Maybe poor free throw shooting (just 68 percent last season and worse in the 2012-13 campaign). Maybe the famed B1G defense of other in-conference teams. Maybe that he just doesn't take that many shots (only 6.7 per game last season in 29.5 minutes). It doesn't really matter what reason you choose, but it's clear there is room for scoring improvement.
Now, Olah is a junior and is a leader on this team. He was just the fourth leading scorer on last year's team, behind Crawford, JerShon Cobb and Tre Demps, but he led the Wildcats in effective field goal percentage, and as Chris Collins adjusts for the new season, Olah will probably be a little higher on that list come March.
It just doesn't make sense for Northwestern to have a big center with Olah's ability and athleticism and not utilize him as a top scoring option. For most teams Collins has been involved with, the center has been one of the top options.
Look at Mason Plumlee, who Collins coached at Duke. Plumlee didn't do much his freshman and sophomore seasons in Durham, taking between three and five shots per game and not scoring much. Then, in his junior and seniors years, he exploded, putting up 11.1 and 17.1 points per game respectively while shooting way over 50 percent from the field.

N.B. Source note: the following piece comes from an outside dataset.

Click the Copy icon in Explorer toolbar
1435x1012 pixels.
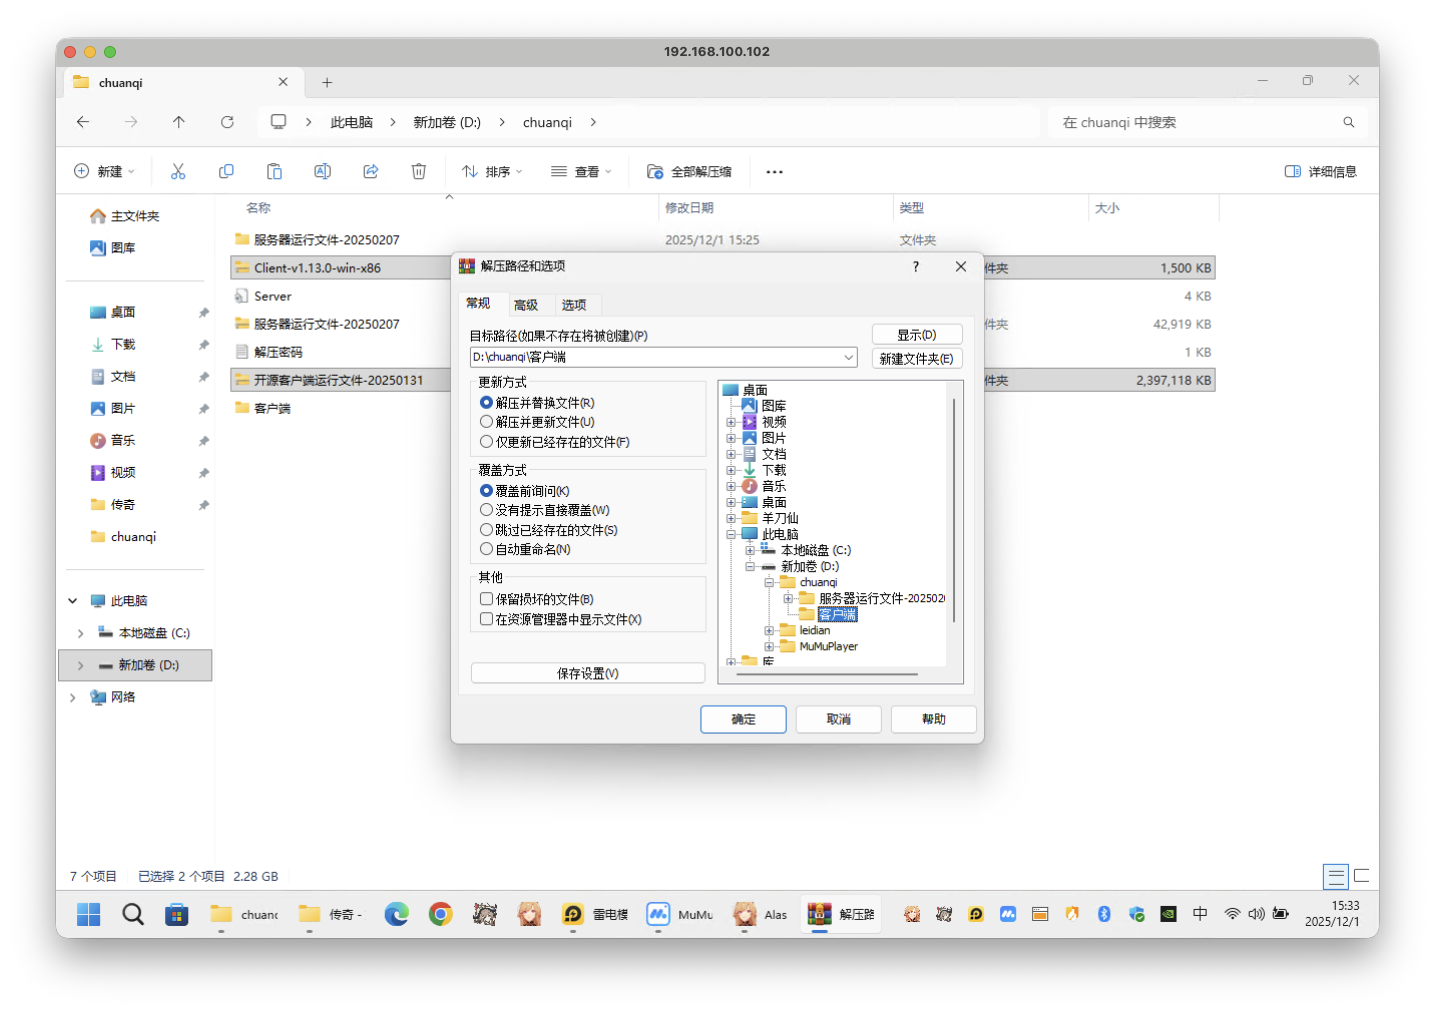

Olah and Plumlee have a lot of similarities, and them having Collins as a coach isn't the only one. Both are big guys that are quick off the pick and roll while going to to hoop and have been known to block a shot or two.

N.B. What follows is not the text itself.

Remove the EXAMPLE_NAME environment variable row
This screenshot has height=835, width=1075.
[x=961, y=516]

But where they differ is that Olah has something that Plumlee has never been able to develop, even in the NBA: a jump shot.
Olah actually shot 30.3 percent from three-point range last season, hitting 10 of his 33 attempts. Now, that's not many shots, but for a 7-footer, it's a clear example of someone with range that stretches the floor. When opposing centers have to worry about Olah spotting up, it makes his drives to the basket off pick and rolls that much easier.

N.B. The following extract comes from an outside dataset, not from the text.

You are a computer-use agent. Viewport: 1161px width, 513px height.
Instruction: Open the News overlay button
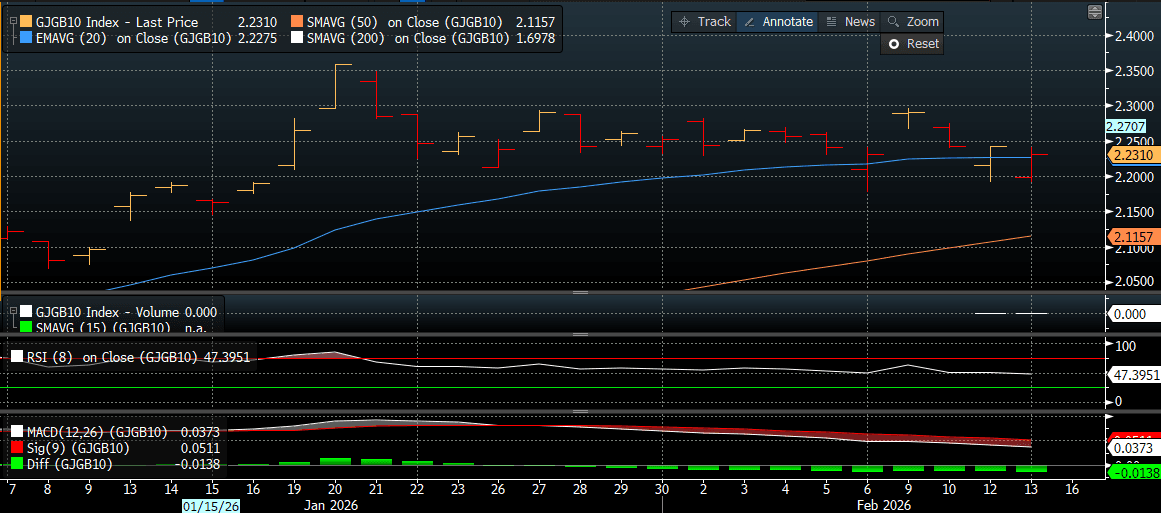(849, 21)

On the other hand, Plumlee has never been a good shooter from basically anywhere outside of the paint.
He only shot 10 threes in his four college season, hitting two, and was just a 58 percent free throw shooter to boot. Free throws improved slightly in his rookie NBA season, but his outside shooting was maybe worse. According to Basketball-Reference, on shots between 3-10 feet for the Nets in 2013-14, Plumlee shot just 18.9 percent. 18.9 percent!
The numbers got worse the farther he went from the hoop, but you get the point. Plumlee had a really solid rookie year, so imagine how amazing he could have been if he had been able to hit just a five-foot shot. Likewise, with Olah's shooting ability and size, there's no reason why he can't be one of the better centers in the Big Ten this year.
Comparing NBA and college stats may be a bit of a stretch, but the premise is still there. The skill Olah possesses that Plumlee doesn't is the exact skill that can separate a pretty good player from a dominant one.
If Northwestern utilizes Olah in that regard — and by utilize I mean give him over 10 field goal attempts per game — then the Wildcats can be a tough matchup for a lot of Big Ten teams. It all starts with the center.
If he displays an accurate jumper, the lane will be vacated by the defense. Then, interior scoring for Olah and the rest of the team opens up and all of a sudden, you have an offense that is hard to stop. And that's not a statement anyone would attribute to Northwestern last year.